## YOUR OBJECTIVE
Rewrite the data from the line with "Click the 'Настройки клавиатуры' title bar" up to and including the line with "Action: [x=354, y=341]", replacing "Variables" with "Breakpoints" and changing nothing else. Leave the pictures out of your answer.

## Start GIVEN DATA

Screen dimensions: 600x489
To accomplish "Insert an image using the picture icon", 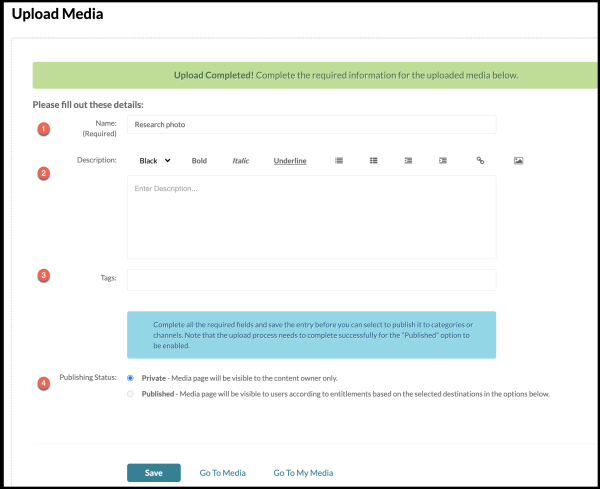I will [518, 161].
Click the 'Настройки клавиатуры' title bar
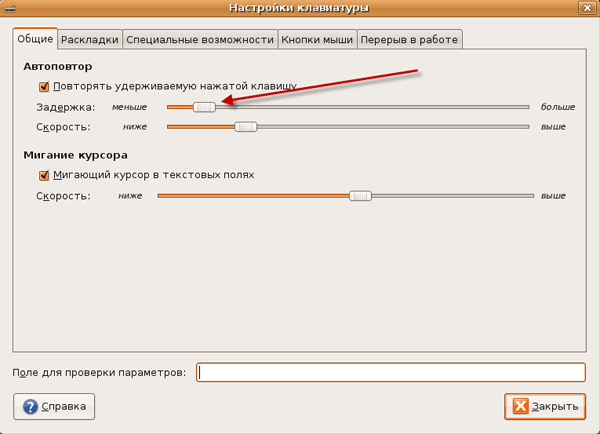This screenshot has height=434, width=600. click(x=300, y=8)
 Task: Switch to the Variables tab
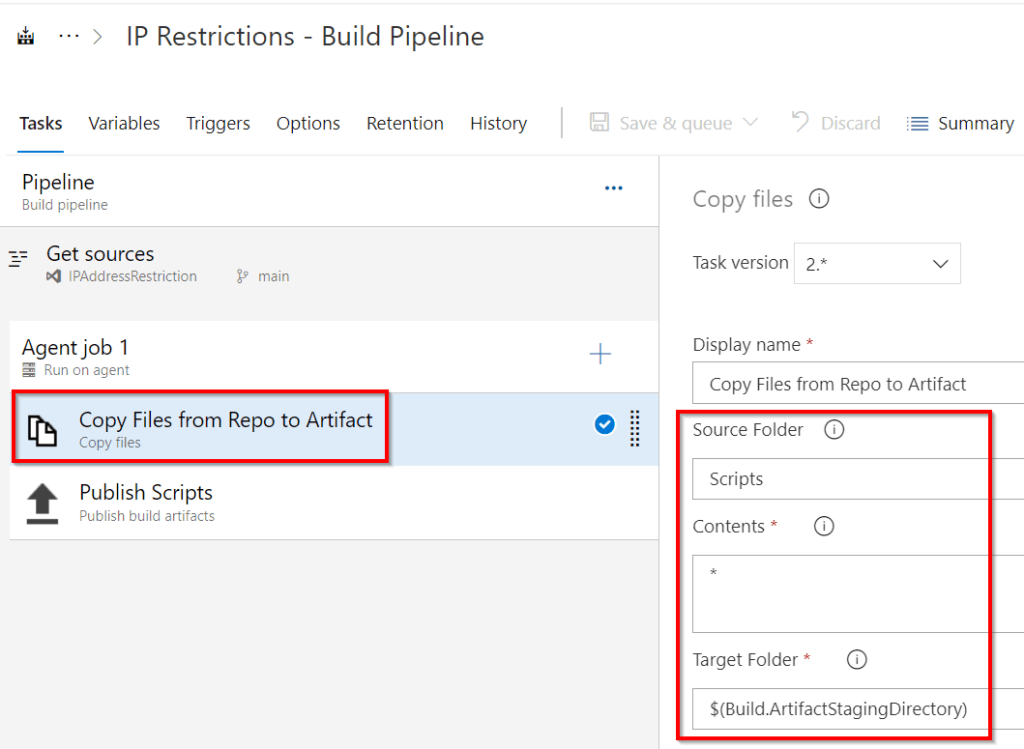click(x=124, y=123)
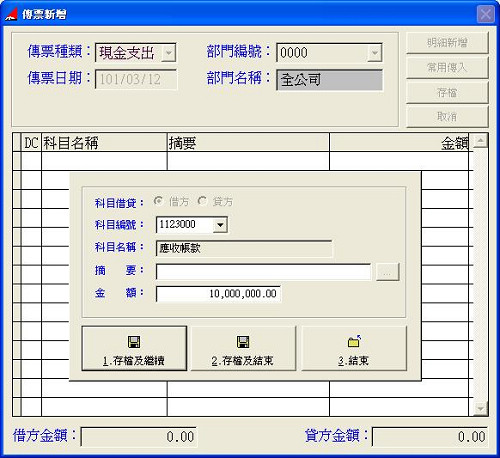This screenshot has width=500, height=458.
Task: Click the folder icon on 結束 button
Action: [x=354, y=341]
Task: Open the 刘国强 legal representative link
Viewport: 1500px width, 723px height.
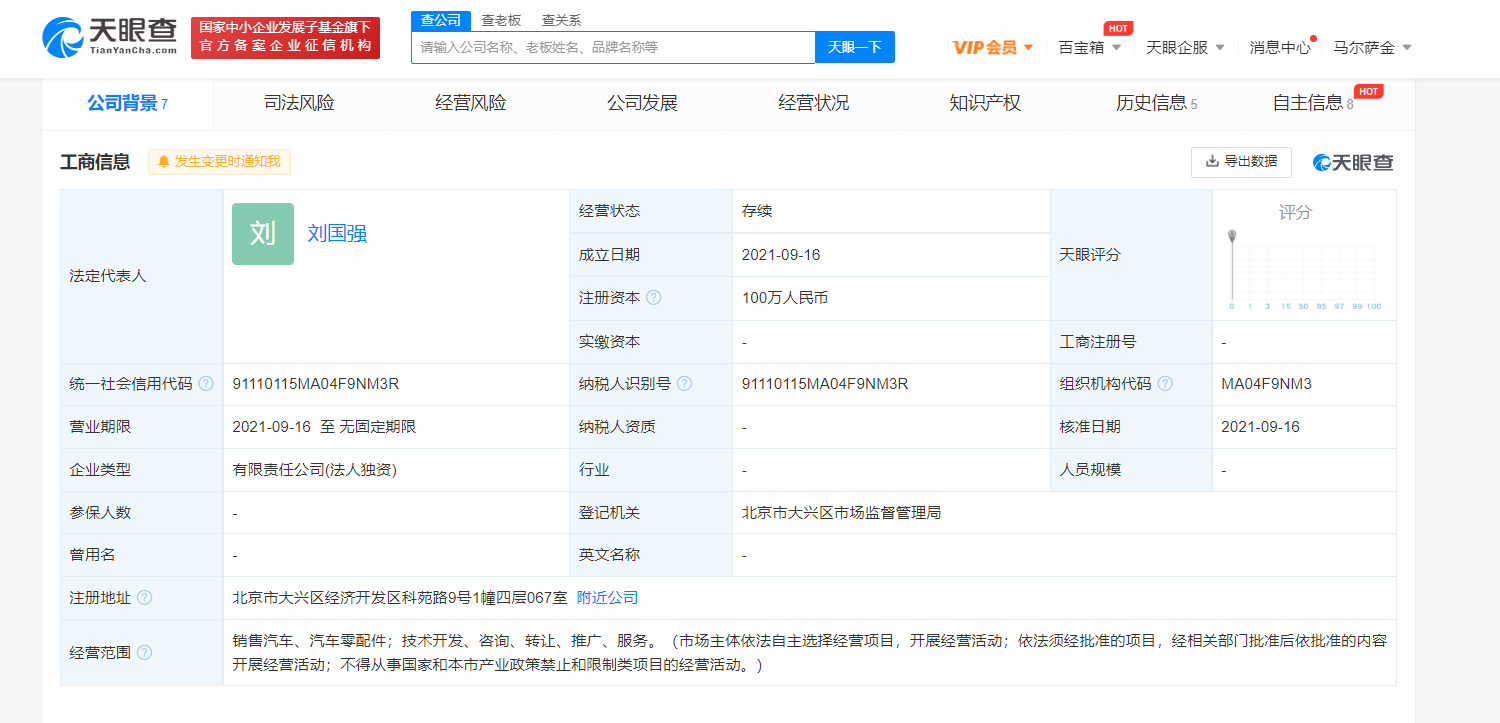Action: pyautogui.click(x=337, y=234)
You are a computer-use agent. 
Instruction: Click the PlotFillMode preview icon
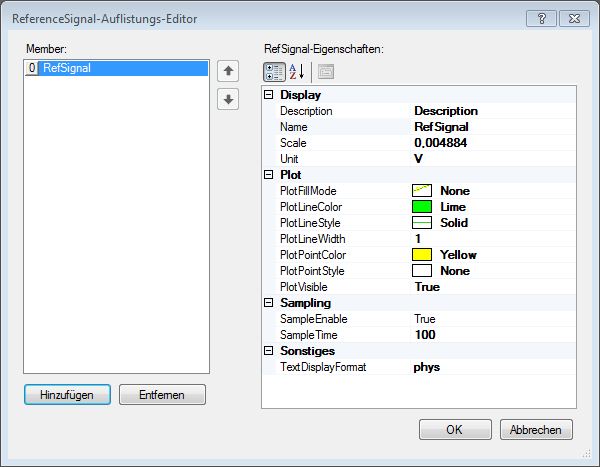point(423,191)
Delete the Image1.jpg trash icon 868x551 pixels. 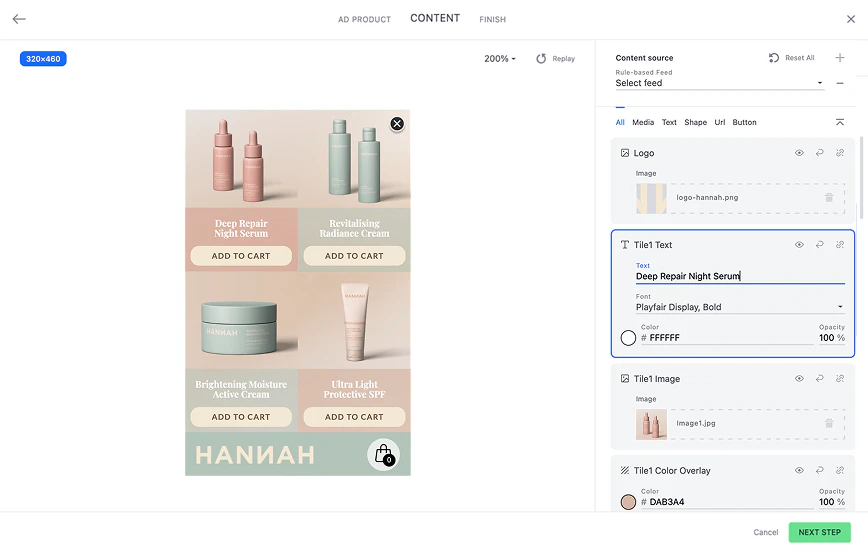(829, 424)
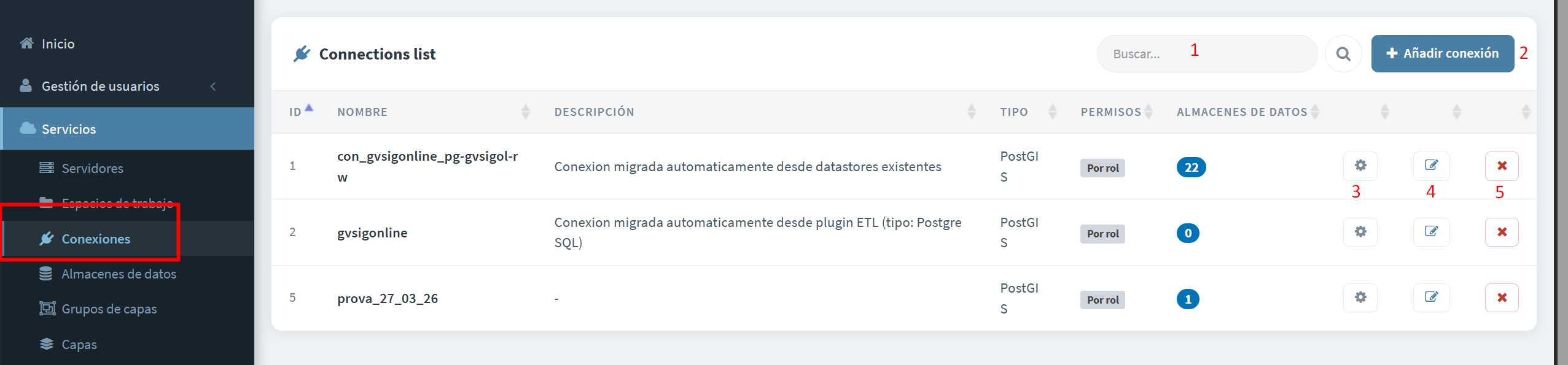Delete the prova_27_03_26 connection with red X

click(x=1502, y=298)
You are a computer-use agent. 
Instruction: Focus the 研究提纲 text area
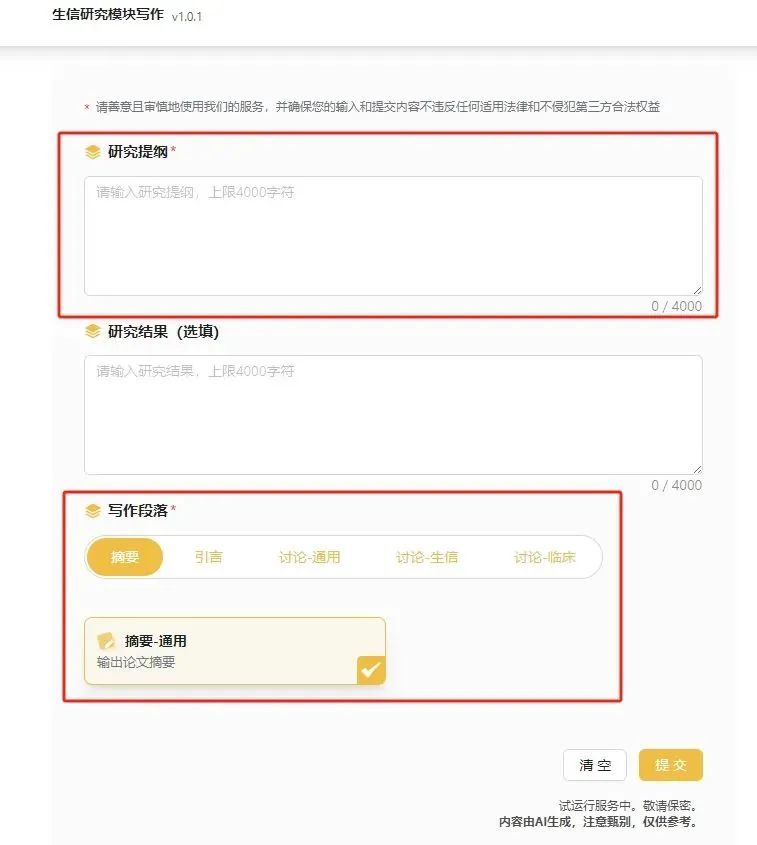click(x=393, y=236)
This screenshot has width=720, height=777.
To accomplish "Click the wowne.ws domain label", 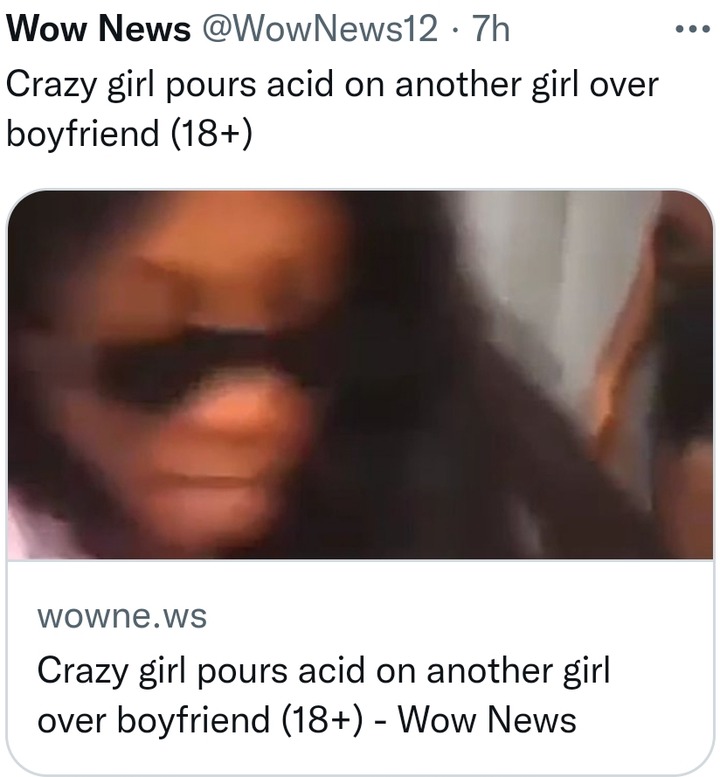I will tap(122, 616).
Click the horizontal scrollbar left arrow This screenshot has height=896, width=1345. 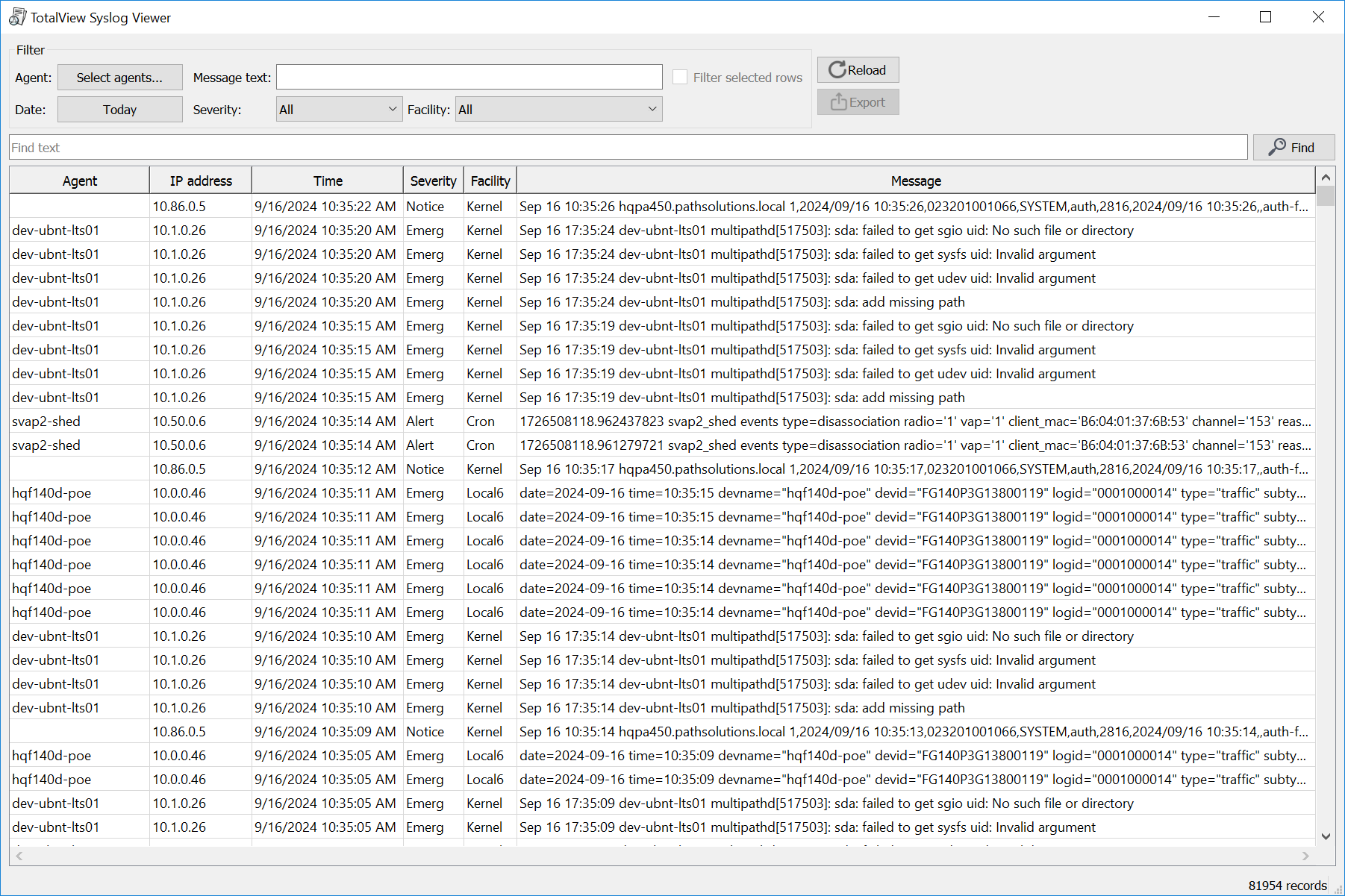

## End GIVEN DATA

## RESULT OF THIS EXERCISE
Click the 'Настройки клавиатуры' title bar
This screenshot has height=434, width=600. click(x=300, y=8)
 Task: Switch to the Breakpoints tab
click(x=124, y=123)
This screenshot has width=500, height=458.
Task: Click the folder icon on 結束 button
Action: [x=354, y=341]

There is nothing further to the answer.